To suppose that Shelley (a few months hence to write _Laon and Cythna_ and _Rosalind and Helen_) went to St. Mildred’s Church from any respect for the religious rite would be absurd. I cannot doubt that he went to the Church because Mary (who at this time had him well in hand) meant him to marry her, and because he was under a promise to her to do so at the earliest opportunity. It is improbable that he asked any of his friends whether or no he should make Mary his lawful wife.
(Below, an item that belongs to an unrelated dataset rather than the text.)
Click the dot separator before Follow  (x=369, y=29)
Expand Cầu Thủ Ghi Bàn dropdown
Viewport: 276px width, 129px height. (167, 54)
Of all his friends Peacock was the man to whom he would be most likely to put the question; but on speaking to him so soon after Harriett’s death, Shelley spoke of the marriage as a step on which he was resolved, and merely asked whether he might with decency take the step without delay. ‘He was,’ says Peacock (at that time in almost daily intercourse with him), ‘the first to tell me of Harriett’s death, asking whether I thought it would become him to interpose any delay before marrying Mary.’ The announcement and the question were simultaneous.
It was thus that Shelley married Mary Godwin within a fortnight of the day on which Claire gave birth to Allegra, who was born on 12th January, 1816.